Prove if $f : D(0,1) \rightarrow \overline{D}(0,1)$ is an holomorphic function in $D(0,1)$ and $f$ has in $z=0$ a zero of order $n$. Then, $$|f(z)| \leq |z|^n$$ for all $z\in D(0,1)$.
$\textbf{My attempt}$. If $f$ has a zero of orden $n$, then
$$f(0)=f'(0)=\ldots = f^{n-1)}(0)=0 \text{ and } f^{n)}(0)\neq 0$$.
Then, applying the Schwarz's Lemma I get that
$$|f(z)|\leq |z| \; , \; |f'(z)|\leq |z| \text{ and } |f^{n-1)}(z)|\leq |z| $$.
I don't know what to do now to get $|f(z)| \leq |z|^n$.
Define a function $g$ on $D(0,1)$ by $g(0)=0$ and $$ g(z) = \frac{f(z)}{z^{n-1}}, z \in D(0,1) \setminus \{0\}.$$
Then $g$ is holomorphic in $D(0,1)$ and $g(0)=0$. Thus, by schwarz lemma, $|g(z)| \leq |z|$ for all $z \in D(0,1)$, that is, $|f(z)| \leq |z|^n$ for all $z \in D(0,1) \setminus \{0\}.$
Moreover, since $f(0)=0$, then $|f(z)| \leq |z|^n$ for all $z \in D(0,1).$
Let $\displaystyle f(z)=g(z) z^n$ and $\displaystyle g(z)=\frac{f(z)}{z^n}$ so $g(z):D\to D$ is holomorphic then apply schewarz lemma.
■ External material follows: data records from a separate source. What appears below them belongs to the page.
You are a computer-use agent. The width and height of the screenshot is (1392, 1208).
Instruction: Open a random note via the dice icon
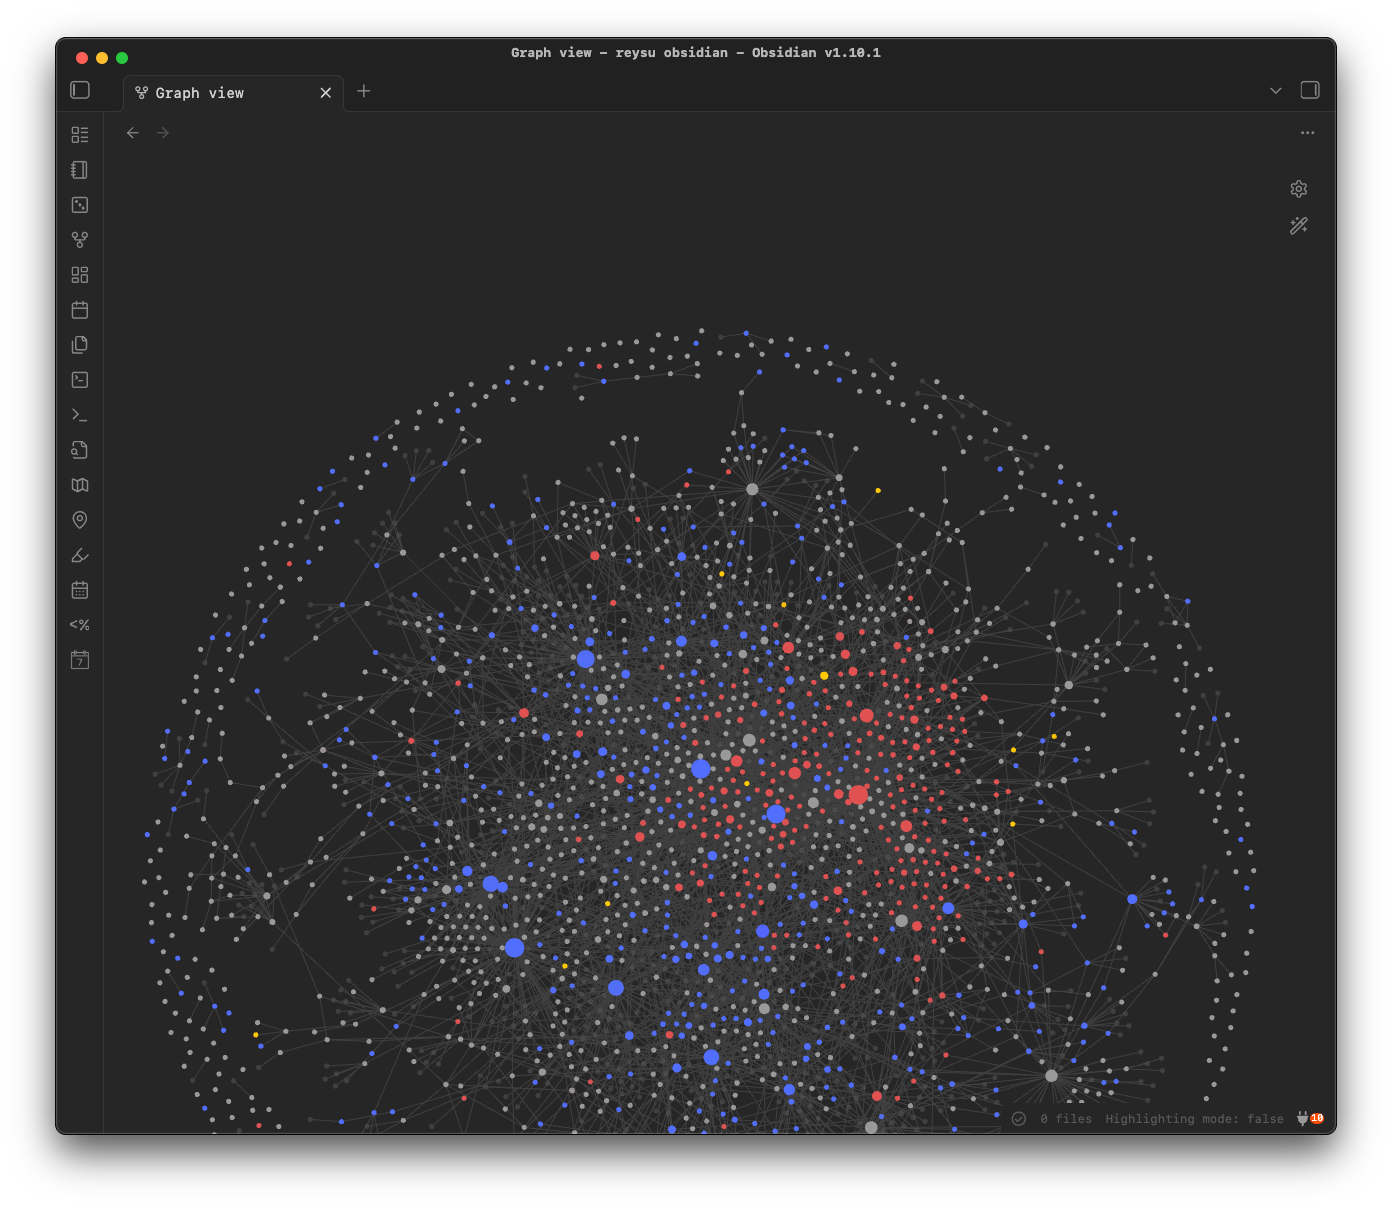point(80,205)
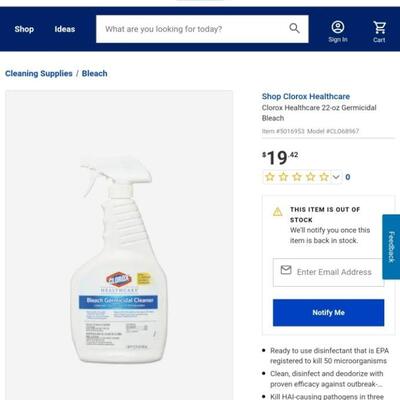Click the search magnifier icon
This screenshot has height=400, width=400.
[x=294, y=28]
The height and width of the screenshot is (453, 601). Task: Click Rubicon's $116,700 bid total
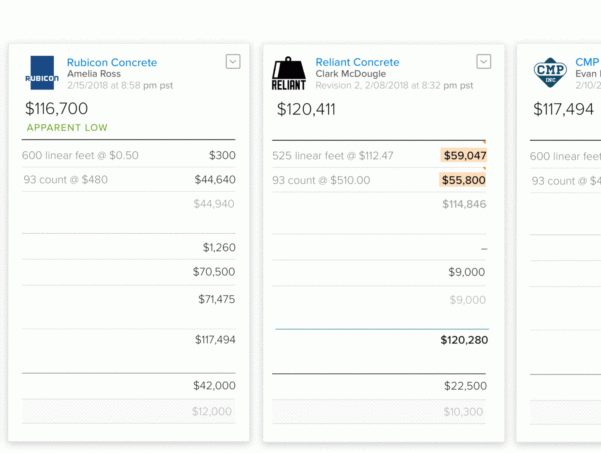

First of all, maximal modulus principle dictates that $f:D\to D$.
Notice that $f(z)=0\Rightarrow |f(z)|\leqslant|z|\Rightarrow \bigg|\dfrac{f(z)}{z}\bigg|\leqslant 1\Rightarrow \bigg|\dfrac{f(z)}{z}\bigg|\leqslant|z|$
This can be continue as long as $\dfrac{f(z)}{z^k}\bigg|_{z=0}$ is well-defined.